Пожалуйста, повторите без изменений часть текста о путешествии по Монголии, начиная со слов «Итак, дзара давала» и заканчивая словами «над уровнем моря.».

***** ФРАГМЕНТ ИСТОЧНИКА *****

Впрочем, мяса у путешественников было сколько угодно и всякого: Кузьмин, отличный стрелок, часто разнообразил стол всеми видами местной дичи — от дзэрэноа до уток и гусей.
Кстати, качество отличного стрелка здесь приходилось проявлять в том, чтобы не разорвать пулей или дробью цель в клочья. К дичи часто нужно было не приближаться, а отдаляться от нее: она чуть ли не путалась под ногами.
Не хватало воды. Колодцев не было. От ручьев и рек большую часть года оставались лишь пересохшие русла. И путешественники в поисках воды пользовались приметами, вошедшими у монголов в поговорку: «Овцы есть — монгол есть, монгол есть — вода есть». Увидишь вдали овец, готовься к привалу.
Так, дзара, выданная Сухэ-Батором, позволила путешествовать без денег, недостаток которых так смущал их по дороге в Монголию. И те добытые Вавиловым 300 английских фунтов с трудом удалось им выменять в Урге на царские серебряные рубли, а рубли сплавить торговцу, верящему в возвращение отошедших времен, и приобрести кое-какую экипировку. Вообще же в тогдашней Монголии выше всех валют ценилось рубленое серебро, бруски которого при размене нагревали на костре и рубили топором. Все же в путешествии следовало иметь карманные деньги. Ими запаслись. Это были несколько мешков дзузанчая («толстого» чая) — отходов китайского чайного производства, спрессованные побеги чайного куста.
Итак, дзара давала транспорт и мясо, за дзузанчай можно было купить молока. Аргал доставался бесплатно. Хлеба, как и местные кочевники, наши путешественники в рот не брали почти полтора года. Полтора года Кузьмин и Писарев не только передвигались, спали, ели, умывались (то есть натирались курдючным салом, защищающим от солнечных ожогов) по-монгольски. Им пришлось даже физиологически перестроиться в этой высокогорной пустыне. Так, например, первое время они, сколько ни спали, никак не могли выспаться: сказывалась высота 2 тысяч метров над уровнем моря.
— Мы оба азиаты по происхождению, — вспоминал Писарев, — Валентин Петрович — заволжский, а я — прибайкальский, совсем коренной, а в этой Азии первое время чувствовали себя, как в состоянии невесомости.
Кузьмин, как, впрочем, и Писарев, рассказывал о трудностях и тяготах, словно были они не пережиты, а вычитаны из книги, написанной кем-то: чужие трудности. А радости — вот радости путешествия были свои! Надо было видеть преображенное лицо Кузьмина, когда в его памяти воскресали события сорокалетней давности. Он уже не диктовал. Он делал глубокую паузу, доставал папироску-«гвоздик», судорожным движением чиркал спичкой, затягивался глубоко, словно не дымом, а воспоминанием:
— А как пел лед в насмерть замерзшей горной реке… Словно глас трубный!

***** ИСХОДНЫЕ ЗАПИСИ *****

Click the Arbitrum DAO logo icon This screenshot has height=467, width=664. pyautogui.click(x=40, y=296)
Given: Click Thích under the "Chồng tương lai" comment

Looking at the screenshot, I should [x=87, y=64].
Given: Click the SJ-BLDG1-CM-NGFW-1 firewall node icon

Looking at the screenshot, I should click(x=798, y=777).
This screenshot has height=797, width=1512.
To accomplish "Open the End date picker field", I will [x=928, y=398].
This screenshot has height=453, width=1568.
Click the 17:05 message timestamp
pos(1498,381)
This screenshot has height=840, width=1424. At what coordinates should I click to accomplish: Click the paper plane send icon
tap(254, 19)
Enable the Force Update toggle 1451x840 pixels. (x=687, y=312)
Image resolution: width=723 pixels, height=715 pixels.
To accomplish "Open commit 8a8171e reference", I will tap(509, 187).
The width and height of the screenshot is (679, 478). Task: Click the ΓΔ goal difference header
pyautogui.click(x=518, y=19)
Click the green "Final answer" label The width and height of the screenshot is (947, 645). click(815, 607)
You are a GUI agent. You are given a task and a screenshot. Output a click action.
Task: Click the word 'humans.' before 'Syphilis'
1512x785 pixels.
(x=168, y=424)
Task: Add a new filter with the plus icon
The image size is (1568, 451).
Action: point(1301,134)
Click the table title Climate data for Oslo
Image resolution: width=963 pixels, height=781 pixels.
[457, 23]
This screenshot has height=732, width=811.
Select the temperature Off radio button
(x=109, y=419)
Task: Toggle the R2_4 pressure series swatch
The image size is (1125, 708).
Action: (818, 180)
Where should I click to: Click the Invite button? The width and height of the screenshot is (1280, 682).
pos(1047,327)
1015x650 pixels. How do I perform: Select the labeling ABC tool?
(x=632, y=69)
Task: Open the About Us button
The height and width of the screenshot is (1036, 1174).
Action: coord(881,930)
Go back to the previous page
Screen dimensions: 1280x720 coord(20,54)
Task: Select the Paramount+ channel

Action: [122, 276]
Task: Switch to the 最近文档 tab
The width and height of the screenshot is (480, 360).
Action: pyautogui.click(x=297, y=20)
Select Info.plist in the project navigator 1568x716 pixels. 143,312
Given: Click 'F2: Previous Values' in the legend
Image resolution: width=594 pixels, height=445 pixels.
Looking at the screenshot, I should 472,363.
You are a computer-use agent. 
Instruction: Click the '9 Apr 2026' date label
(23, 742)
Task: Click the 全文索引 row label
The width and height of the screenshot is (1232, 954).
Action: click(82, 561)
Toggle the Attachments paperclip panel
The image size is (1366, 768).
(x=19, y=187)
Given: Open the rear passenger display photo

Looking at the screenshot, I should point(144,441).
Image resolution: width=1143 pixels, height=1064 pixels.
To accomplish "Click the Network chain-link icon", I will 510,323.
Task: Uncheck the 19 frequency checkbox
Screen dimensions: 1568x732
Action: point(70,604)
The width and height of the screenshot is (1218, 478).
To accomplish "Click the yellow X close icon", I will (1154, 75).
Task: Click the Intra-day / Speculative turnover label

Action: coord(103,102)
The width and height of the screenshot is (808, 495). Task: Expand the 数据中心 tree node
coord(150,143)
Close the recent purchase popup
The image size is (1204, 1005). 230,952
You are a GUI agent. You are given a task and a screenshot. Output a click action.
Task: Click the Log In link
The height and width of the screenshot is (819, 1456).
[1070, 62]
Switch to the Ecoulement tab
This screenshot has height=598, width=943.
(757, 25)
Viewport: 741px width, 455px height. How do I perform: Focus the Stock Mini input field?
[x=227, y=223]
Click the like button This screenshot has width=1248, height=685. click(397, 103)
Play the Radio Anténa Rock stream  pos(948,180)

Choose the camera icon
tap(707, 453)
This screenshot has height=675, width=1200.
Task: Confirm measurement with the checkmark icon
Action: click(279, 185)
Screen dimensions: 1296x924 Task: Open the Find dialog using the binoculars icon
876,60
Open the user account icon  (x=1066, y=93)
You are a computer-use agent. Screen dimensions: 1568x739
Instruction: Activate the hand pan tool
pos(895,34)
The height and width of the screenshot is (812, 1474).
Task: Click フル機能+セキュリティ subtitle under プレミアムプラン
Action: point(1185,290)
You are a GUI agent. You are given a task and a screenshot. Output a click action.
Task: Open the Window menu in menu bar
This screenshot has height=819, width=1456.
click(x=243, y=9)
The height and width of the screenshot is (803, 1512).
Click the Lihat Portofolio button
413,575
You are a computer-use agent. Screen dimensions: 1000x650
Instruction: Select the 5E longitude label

*****

### ОТВЕТ
Итак, дзара давала транспорт и мясо, за дзузанчай можно было купить молока. Аргал доставался бесплатно. Хлеба, как и местные кочевники, наши путешественники в рот не брали почти полтора года. Полтора года Кузьмин и Писарев не только передвигались, спали, ели, умывались (то есть натирались курдючным салом, защищающим от солнечных ожогов) по-монгольски. Им пришлось даже физиологически перестроиться в этой высокогорной пустыне. Так, например, первое время они, сколько ни спали, никак не могли выспаться: сказывалась высота 2 тысяч метров над уровнем моря.